Sharing - Web Scraping with Python and Python to Max via OSC

Tommy Martinez's icon

Maxurl and jit.uldl are great for api requests and parsing JSON or XML responses as well as downloading files - but what happens when you want to web scrape pages that have no uniform response types and return plain html with a get request?

I tried my luck with some xml and html parsers on the forums but found them confusing and/or unsupported/outdated. Regexp only went so far for me as well. I had to do some python programming for a raspberry pi project and quickly found that scraping with the beautifulsoup module for python was the way to go. Python was really easy to get into with no serious coding background besides some very basic html/css and even less javascript experience. I've been working with max for 7 years or so and found the programming concepts I learned there easily transferrable to this new environment.

Here is a python program that grabs headlines from guardian.co.uk and spits them out via osc to max. The max patch is also attached. I hope that this saves people some time and gives people some new perspectives on integrating other programming languages with max. As we know max is really good for visual and sonic applications but other programming languages are built better for parsing html. ;)

your fren,
T

here is the python
import argparse
import random
import time

from pythonosc import osc_message_builder
from pythonosc import udp_client

#

if __name__ == "__main__":
parser = argparse.ArgumentParser()
parser.add_argument("--ip", default="127.0.0.1",
help="The ip of the OSC server")
parser.add_argument("--port", type=int, default=8000,
help="The port the OSC server is listening on")
args = parser.parse_args()

client = udp_client.UDPClient(args.ip, args.port)

import urllib.request
import time
from bs4 import BeautifulSoup

newstext = urllib.request.Request('http://www.guardian.co.uk/')
resp = urllib.request.urlopen(newstext)
respData = resp.read()
soup = BeautifulSoup(respData, 'html.parser')

displayText = []

i = 0

for interesting in soup.findAll(class_='js-headline-text'):
displayText.append(interesting.text)
msg = osc_message_builder.OscMessageBuilder(address="/headlines")
msg.add_arg(displayText[i])
msg = msg.build()
client.send(msg)
i += 1
time.sleep(.5)

python2max.maxpat
Max Patch
Tommy Martinez's icon

Oh yeah, the python requires that you install beautifulsoup and python-osc modules. I'm using the 3.x branch of python as well.

Qbrick's icon

Would this work with python 2.7. I'm having lot's of errors..
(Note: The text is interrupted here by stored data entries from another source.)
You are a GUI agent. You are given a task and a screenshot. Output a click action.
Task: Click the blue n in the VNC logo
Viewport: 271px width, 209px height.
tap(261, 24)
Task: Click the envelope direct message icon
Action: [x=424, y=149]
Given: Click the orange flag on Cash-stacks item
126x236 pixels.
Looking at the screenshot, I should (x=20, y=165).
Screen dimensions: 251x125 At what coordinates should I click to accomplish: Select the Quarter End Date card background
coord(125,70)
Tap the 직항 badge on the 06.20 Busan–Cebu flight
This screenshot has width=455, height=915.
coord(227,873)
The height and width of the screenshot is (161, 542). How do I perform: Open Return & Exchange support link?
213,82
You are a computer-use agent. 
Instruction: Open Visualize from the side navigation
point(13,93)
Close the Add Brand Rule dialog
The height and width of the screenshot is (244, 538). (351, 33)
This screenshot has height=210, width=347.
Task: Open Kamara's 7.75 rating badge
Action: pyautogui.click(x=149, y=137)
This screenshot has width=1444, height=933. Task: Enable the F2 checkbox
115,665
The copied code gave me problems with

import urllib.request

newstext = urllib.request.Request('http://www.guardian.co.uk/')
resp = urllib.request.urlopen(newstext)

I'm really struggling to get python on max i.e. a webscraper to max. Any help would be very much appreciated!!

Tommy Martinez's icon

I'm using 3.5 so that would explain the errors. I don't have any experience with doing this in Python 2. Happy to ease you through the process if you're still having trouble getting it done in 3 though.

Qbrick's icon

Ok via virtualenv, I'm using python 3.5.0.
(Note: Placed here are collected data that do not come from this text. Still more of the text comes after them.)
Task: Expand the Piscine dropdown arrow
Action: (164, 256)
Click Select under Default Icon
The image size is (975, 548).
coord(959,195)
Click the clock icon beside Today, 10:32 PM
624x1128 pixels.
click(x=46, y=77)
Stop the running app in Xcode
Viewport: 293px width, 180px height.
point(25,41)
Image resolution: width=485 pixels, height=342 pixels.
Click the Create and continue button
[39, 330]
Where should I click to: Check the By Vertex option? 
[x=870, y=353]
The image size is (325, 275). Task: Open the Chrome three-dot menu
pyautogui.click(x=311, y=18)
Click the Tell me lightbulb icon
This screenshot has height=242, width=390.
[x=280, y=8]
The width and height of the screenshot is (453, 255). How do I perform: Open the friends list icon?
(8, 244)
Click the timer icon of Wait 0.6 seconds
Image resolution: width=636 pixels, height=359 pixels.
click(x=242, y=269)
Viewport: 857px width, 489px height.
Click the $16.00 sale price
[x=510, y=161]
Import pyhon-osc, requests, request

But when running the python testosc.py

I keep getting

File "testosc.py", line 19, in
import urllib.request
ImportError: No module named request

Though when which python in pyenv, I still get python 3.5.0.

Qbrick's icon

And I'm I also correct that these are two python files?

import argparse

import random

import time

from pythonosc import osc_message_builder
from pythonosc import udp_client

#

if __name__ == "__main__":
parser = argparse.ArgumentParser()
parser.add_argument("--ip", default="127.0.0.1",
help="The ip of the OSC server")
parser.add_argument("--port", type=int, default=8000,
help="The port the OSC server is listening on")
args = parser.parse_args()

client = udp_client.UDPClient(args.ip, args.port)

and

import urllib.request
import time
from bs4 import BeautifulSoup

newstext = urllib.request.Request('http://www.guardian.co.uk/')
resp = urllib.request.urlopen(newstext)
respData = resp.read()
soup = BeautifulSoup(respData, 'html.parser')

displayText = []

i = 0

for interesting in soup.findAll(class_='js-headline-text'):displayText.append(interesting.text)
msg = osc_message_builder.OscMessageBuilder(address="/headlines")
msg.add_arg(displayText[i])
msg = msg.build()
client.send(msg)
i += 1
time.sleep(.5)

Tommy Martinez's icon

Nope that's one python file not two. Also if you're getting the module error it could be that it's not installed.